Some of the show's most ambitious pieces have a science-fiction quality, like Professor Whistlecraft's Astounding Incendiary Automaton by U.K. artist Doktor A. A copper-colored contraption filled with watch gears, some of which are movable, and a large, comical moustache, the automaton looks as though it stepped from the pages of a Jules Verne novel. Glass artist Todd Cameron of Minnesota made his figure's face a window into its brain—a glass grenade—then put the entire piece into a frosted bottle.

 

What: "Operation: Fragmentation"

When: Through January 21

Where: Bar of Modern Art, Downtown

Web: operationfragmentation.com

 

For the Canton artist team that goes by the name "Giant Japanese Monster, Bad!" making sure that the toy remains playable was as important as giving its piece, you get what you deserve, the custom treatment. They cut off the head of the figure, transformed it into a monster and chained it to the ammo box, adding a bootleg cast of Skeletor from He-Man. The lawyer-by-day that makes up one half of the team has collected toys since childhood and has "every He-Man toy ever made," but he doesn't leave them untouched in a glass display case.

 

"People come down on different sides of the question of whether this is an art or a toy," he said. "[Kuenzli] comes down on the art side; I come down on the toy side. They're only fun if you can play with them."

 

Artist Walter King hadn't done much playing with toys since he was young, but his awareness of the movement grew from conversations with his painting students at the Columbus College of Art and Design.
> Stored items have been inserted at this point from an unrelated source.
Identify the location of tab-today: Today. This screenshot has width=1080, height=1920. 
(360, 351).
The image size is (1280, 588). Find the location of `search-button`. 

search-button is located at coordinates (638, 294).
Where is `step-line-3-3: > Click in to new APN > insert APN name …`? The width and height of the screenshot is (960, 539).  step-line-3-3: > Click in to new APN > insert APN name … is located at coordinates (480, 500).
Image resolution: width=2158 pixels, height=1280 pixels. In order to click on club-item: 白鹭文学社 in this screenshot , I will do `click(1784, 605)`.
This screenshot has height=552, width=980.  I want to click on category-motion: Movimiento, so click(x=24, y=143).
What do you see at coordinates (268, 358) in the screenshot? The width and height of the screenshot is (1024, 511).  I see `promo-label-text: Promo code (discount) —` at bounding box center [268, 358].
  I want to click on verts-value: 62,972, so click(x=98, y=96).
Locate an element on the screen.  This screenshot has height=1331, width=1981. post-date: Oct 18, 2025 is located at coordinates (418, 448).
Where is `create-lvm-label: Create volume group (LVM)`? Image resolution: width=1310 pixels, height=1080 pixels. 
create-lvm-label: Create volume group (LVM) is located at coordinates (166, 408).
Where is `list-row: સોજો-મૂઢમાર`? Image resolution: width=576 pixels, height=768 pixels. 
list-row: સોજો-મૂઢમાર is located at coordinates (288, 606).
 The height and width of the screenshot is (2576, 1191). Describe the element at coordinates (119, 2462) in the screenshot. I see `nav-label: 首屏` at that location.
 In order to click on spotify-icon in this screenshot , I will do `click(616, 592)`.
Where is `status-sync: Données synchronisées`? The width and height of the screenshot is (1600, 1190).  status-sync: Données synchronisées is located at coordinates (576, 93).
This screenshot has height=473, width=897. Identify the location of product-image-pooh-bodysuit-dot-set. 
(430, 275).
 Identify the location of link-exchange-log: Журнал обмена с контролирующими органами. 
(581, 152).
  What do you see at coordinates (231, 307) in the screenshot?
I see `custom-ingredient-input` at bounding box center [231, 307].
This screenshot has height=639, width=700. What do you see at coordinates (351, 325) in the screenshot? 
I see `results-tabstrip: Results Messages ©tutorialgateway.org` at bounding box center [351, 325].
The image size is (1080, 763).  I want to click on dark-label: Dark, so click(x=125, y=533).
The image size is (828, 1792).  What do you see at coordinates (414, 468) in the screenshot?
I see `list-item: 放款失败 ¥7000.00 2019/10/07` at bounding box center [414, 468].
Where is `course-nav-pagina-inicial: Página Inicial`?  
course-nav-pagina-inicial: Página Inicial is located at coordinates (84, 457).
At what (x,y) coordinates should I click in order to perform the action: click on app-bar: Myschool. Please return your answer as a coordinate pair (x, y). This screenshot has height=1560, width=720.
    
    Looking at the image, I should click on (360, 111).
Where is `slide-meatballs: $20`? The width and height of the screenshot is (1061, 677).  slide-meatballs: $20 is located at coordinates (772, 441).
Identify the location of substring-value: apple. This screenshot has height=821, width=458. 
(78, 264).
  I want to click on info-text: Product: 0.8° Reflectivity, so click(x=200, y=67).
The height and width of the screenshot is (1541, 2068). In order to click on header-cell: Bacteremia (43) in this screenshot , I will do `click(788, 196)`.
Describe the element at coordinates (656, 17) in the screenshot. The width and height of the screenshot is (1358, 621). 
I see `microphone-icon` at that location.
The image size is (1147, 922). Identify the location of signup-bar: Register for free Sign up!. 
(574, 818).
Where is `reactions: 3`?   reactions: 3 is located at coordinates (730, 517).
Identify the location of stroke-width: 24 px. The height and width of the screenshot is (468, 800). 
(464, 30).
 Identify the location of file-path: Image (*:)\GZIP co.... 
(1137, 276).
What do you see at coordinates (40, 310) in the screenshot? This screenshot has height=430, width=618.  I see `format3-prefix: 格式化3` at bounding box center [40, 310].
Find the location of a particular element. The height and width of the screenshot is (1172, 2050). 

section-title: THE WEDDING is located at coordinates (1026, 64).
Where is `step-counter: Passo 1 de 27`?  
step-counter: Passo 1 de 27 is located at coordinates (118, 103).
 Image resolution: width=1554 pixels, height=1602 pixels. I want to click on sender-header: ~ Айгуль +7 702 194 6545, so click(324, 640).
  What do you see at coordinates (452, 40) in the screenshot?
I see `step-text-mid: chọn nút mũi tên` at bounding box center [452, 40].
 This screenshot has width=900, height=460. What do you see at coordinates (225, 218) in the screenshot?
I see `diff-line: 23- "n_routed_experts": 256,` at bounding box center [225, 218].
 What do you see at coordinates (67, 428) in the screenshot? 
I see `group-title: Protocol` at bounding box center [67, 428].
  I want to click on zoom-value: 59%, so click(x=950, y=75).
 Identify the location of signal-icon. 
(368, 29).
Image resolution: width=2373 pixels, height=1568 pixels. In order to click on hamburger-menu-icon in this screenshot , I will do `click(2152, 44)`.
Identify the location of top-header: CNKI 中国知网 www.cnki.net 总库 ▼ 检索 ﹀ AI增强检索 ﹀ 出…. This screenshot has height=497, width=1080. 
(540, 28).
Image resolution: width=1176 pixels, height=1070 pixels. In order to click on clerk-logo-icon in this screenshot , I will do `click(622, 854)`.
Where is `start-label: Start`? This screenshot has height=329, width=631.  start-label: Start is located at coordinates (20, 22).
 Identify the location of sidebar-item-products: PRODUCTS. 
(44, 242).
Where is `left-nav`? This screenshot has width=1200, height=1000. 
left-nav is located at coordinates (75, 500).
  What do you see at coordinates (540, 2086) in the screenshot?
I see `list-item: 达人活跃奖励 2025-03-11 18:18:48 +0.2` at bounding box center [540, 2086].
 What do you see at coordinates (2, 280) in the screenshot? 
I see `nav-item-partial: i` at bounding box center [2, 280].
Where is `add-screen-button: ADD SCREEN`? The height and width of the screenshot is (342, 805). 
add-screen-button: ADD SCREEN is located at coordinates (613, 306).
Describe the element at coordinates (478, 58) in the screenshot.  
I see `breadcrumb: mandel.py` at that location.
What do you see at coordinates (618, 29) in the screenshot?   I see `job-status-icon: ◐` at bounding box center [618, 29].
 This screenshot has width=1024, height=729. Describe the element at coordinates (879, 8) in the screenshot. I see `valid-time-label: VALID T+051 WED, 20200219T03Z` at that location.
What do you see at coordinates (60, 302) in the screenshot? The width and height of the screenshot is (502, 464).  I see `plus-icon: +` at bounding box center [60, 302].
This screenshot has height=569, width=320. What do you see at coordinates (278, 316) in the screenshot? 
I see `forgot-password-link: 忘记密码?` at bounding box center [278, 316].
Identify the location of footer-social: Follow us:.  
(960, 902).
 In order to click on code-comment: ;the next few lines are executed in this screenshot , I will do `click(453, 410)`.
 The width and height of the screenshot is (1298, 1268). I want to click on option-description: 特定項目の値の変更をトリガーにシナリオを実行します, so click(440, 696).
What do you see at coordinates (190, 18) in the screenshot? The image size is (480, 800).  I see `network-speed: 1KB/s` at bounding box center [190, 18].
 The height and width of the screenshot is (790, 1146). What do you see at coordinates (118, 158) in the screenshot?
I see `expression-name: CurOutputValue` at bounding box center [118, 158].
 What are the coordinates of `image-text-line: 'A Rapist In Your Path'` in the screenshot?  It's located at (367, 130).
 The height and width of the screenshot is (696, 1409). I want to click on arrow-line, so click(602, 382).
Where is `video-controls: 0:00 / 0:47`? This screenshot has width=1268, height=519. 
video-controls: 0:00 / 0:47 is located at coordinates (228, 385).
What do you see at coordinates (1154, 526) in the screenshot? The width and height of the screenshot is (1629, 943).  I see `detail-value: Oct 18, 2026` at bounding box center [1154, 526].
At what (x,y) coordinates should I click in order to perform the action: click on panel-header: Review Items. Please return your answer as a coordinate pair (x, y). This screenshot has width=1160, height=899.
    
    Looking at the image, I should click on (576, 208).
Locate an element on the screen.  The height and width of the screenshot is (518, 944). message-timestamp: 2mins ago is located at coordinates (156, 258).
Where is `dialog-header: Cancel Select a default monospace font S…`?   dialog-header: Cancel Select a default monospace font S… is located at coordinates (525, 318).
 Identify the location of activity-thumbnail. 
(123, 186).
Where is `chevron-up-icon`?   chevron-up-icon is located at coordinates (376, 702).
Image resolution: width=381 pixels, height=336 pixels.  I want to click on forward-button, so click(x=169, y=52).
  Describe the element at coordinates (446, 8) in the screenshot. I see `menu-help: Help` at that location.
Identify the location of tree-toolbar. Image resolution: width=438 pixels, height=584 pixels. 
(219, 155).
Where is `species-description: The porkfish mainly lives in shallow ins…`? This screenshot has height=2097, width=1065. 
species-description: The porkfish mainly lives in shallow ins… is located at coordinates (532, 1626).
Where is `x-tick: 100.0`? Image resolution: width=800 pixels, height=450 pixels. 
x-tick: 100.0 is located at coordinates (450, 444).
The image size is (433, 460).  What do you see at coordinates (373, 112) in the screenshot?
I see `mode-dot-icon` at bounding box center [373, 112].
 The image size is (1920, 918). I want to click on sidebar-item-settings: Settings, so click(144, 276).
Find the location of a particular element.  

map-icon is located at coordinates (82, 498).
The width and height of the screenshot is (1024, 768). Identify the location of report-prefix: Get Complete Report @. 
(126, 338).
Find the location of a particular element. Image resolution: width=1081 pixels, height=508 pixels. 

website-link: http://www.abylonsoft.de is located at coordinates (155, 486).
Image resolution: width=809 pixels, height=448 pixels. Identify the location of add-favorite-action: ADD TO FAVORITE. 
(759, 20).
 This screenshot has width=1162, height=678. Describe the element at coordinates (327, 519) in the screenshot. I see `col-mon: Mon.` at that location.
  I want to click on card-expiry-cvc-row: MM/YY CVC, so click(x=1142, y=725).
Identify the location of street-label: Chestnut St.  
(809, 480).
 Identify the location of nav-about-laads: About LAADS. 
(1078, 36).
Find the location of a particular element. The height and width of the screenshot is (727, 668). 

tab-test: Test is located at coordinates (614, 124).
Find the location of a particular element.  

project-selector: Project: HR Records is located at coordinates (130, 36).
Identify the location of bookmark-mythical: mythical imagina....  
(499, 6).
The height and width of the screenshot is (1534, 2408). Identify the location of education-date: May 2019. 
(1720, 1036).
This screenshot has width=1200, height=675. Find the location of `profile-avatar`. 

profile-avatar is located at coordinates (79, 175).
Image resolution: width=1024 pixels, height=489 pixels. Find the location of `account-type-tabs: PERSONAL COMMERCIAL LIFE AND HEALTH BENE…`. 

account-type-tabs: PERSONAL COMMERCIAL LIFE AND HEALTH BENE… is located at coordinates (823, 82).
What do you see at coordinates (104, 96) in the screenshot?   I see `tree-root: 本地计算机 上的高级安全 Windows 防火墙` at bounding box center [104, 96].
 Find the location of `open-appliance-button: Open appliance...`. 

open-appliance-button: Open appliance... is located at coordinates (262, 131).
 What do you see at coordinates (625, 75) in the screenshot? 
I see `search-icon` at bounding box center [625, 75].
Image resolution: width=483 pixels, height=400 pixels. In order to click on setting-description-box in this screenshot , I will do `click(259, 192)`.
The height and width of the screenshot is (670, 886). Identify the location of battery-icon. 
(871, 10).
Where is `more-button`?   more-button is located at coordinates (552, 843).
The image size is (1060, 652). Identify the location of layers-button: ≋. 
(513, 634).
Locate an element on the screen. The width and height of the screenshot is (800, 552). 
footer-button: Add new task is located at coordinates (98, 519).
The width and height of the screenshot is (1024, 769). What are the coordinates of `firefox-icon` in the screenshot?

A painter, illustrator and printmaker who has shown internationally, his Roly Poly Camo piece is covered in white, brown and tan stencils that look like soldiers in a fetal position, creating an overall camouflage effect on the doll and ammo box, which is also filled with matching plastic soldiers.

 

Playing with the toy wasn't part of the framework that King considered while working on the piece. "I'm a fine artist, so I think of it as sculpture," he said. "But if you buy it, you can certainly play with it all you like."